The Component Library
The following tutorial will use the following set of components describing electrical circuits:
using ModelingToolkit, OrdinaryDiffEq
using ModelingToolkit: t_nounits as t, D_nounits as D
# Basic electric components
@connector function Pin(; name)
@variables v(t)=1.0 i(t)=1.0 [connect=Flow]

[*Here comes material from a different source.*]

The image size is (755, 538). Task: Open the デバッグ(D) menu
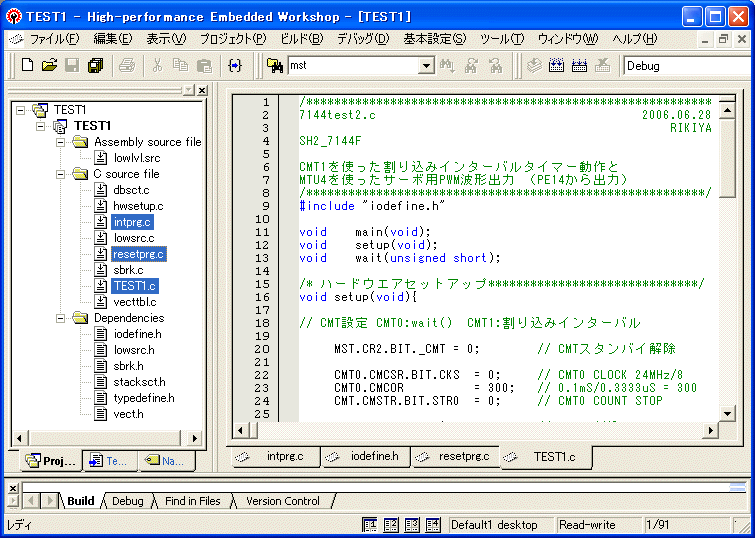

System(Equation[], t, [v, i], [], name = name)
end
function Ground(; name)
@named g = Pin()
eqs = [g.v ~ 0]
compose(System(eqs, t, [], [], name = name), g)
end
function ConstantVoltage(; name, V = 1.0)
val = V
@named p = Pin()
@named n = Pin()
@parameters V = V
eqs = [V ~ p.v - n.v
0 ~ p.i + n.i]
compose(System(eqs, t, [], [V], name = name), p, n)
end
@connector function HeatPort(; name)
@variables T(t)=293.15 Q_flow(t)=0.0 [connect=Flow]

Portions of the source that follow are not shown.